### [Task item]
Could you output only the lines from the one containing "Un vent de fraîcheur" through the last line of the data, both included?

### [Records shown]
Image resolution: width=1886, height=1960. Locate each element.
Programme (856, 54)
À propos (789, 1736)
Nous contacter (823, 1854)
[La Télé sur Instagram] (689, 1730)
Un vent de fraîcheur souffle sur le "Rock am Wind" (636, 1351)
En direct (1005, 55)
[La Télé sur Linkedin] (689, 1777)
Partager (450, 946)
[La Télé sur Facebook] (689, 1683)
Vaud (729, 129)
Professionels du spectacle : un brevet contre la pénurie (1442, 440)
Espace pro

### [The completed task]
Un vent de fraîcheur souffle sur le "Rock am Wind" (636, 1351)
En direct (1005, 55)
[La Télé sur Linkedin] (689, 1777)
Partager (450, 946)
[La Télé sur Facebook] (689, 1683)
Vaud (729, 129)
Professionels du spectacle : un brevet contre la pénurie (1442, 440)
Espace pro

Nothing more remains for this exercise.